Líder do PSDB pede instauração de processo administrativo contra Zoghbi e Agaciel

BRASÍLIA - O senador Arthur Virgílio (AM), líder do PSDB, pediu nesta quarta-feira, em requerimento enviado ao presidente do Senado, José Sarney (PMDB-AP), a instauração de processo administrativo disciplinar para apurar a responsabilidade dos ex-diretores Agaciel Maia e João Carlos Zoghbi na edição de 663 atos administrativos secretos.
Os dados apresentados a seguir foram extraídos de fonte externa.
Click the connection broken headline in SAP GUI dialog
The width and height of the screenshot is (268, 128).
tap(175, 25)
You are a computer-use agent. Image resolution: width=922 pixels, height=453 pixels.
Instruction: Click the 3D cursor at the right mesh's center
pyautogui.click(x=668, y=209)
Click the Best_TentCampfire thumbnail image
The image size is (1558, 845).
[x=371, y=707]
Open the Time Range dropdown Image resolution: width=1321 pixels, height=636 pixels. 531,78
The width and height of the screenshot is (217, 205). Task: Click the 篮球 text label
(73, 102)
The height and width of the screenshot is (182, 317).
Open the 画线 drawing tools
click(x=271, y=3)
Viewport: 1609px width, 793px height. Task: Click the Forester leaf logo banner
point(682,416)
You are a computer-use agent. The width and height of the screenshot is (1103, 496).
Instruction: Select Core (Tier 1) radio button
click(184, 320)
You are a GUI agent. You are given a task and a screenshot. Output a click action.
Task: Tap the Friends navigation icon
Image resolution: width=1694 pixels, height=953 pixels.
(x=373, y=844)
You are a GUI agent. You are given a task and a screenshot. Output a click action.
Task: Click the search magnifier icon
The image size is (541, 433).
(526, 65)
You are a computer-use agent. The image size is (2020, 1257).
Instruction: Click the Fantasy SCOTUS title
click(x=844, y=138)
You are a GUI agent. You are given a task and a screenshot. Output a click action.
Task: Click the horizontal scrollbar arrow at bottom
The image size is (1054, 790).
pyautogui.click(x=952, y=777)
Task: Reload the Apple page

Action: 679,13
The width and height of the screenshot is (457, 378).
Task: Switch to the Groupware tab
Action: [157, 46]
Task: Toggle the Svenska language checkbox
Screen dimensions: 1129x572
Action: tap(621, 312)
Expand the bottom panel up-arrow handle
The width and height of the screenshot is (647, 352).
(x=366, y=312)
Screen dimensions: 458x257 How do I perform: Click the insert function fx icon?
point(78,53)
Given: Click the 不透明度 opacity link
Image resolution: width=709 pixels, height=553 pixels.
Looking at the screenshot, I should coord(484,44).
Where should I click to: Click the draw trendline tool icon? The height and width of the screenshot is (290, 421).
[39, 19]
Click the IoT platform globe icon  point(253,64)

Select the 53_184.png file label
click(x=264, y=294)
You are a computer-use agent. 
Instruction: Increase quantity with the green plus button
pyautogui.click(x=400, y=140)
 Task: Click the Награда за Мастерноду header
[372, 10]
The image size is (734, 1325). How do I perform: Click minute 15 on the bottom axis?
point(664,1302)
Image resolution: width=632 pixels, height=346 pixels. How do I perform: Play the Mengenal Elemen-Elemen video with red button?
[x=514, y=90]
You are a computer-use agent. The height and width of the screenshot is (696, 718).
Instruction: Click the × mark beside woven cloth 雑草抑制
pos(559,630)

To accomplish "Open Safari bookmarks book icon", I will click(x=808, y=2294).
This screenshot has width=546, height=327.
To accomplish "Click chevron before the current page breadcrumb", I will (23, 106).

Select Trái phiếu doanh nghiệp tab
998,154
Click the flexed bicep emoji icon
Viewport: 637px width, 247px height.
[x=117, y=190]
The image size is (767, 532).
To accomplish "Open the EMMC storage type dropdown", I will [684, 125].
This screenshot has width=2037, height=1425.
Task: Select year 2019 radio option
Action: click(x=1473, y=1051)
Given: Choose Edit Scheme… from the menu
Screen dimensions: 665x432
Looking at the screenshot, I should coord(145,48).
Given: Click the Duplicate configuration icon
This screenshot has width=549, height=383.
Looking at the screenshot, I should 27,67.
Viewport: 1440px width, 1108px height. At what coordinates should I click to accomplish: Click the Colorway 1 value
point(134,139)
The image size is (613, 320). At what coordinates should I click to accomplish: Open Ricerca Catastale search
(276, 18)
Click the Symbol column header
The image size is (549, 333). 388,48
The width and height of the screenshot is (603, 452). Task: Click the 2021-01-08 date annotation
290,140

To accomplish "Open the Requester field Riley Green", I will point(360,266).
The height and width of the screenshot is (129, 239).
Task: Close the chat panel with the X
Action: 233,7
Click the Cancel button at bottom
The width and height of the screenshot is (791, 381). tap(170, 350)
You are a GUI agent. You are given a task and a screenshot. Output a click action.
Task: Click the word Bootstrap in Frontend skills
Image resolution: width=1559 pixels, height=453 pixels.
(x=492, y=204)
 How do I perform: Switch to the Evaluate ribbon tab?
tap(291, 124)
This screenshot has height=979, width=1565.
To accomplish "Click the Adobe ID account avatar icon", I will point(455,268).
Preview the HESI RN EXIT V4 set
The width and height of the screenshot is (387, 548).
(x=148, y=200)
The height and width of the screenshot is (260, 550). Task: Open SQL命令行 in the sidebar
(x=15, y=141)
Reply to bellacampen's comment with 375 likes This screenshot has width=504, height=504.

Carol Pires, repórter em Brasília |

Na última sexta-feira, o presidente do Senado, José Sarney (PMDB-AP), anunciou a abertura de sindicância para apurar os responsáveis pelos atos secretos. Mas, segundo a Lei 8112/90, que rege o funcionalismo público, para aplicar penalidade aos servidores, é necessária a instauração de processo administrativo e não apenas uma comissão investigadora.

Virgílio também sugere no requerimento que ambos os servidores sejam afastados do serviço por 60 dias, prorrogáveis por igual período, por ser notória a capacidade de influência de ambos nos atos administrativos da Casa. Segundo artigo 146 da mesma lei, como medida cautelar e a fim de que o servidor não venha a influir na irregularidade, a autoridade disciplinar poderá determinar o afastamento do exercício do cargo, pelo prazo de até 60 dias, sem prejuízo de remuneração.  

Na avaliação do senador, o trabalho apresentado nesta terça-feira pela comissão de sindicância que apurou a existência de 663 atos administrativos secretos no Senado identificou delitos cometidos por ambos os servidores. Já havendo, portanto, prova pré-constituída, observa o requerimento do senador.  

Agaciel Maia foi nomeado diretor-geral do Senado na primeira das três presidências de José Sarney frente ao Senado. Ele ficou no cargo por 14 anos até ser exonerado neste ano sob acusação de ocultar da Justiça uma mansão avaliada em R$ 5 milhões.  

João Carlos Zoghbi também foi afastado da diretoria de Recursos Humanos após denúncia de que emprestava um apartamento funcional do Senado para um de seus filhos. O servidor não tinha direito a usar o imóvel, uma vez que possui residência própria em Brasília. Zoghbi também responde a inquérito instaurado pela Polícia Legislativa do Senado acusado de envolvimento em fraudes em contratos de empréstimo consignado oferecido aos servidores da Casa. 

Apesar de terem perdido os cargos de chefia, Zoghbi e Agaciel Maia continuam trabalhando no Senado, pois são servidores de carreira, e somente podem ser demitidos da instituição após responderem processo administrativo. Os dois são responsáveis pela maioria das assinaturas dos atos secretos.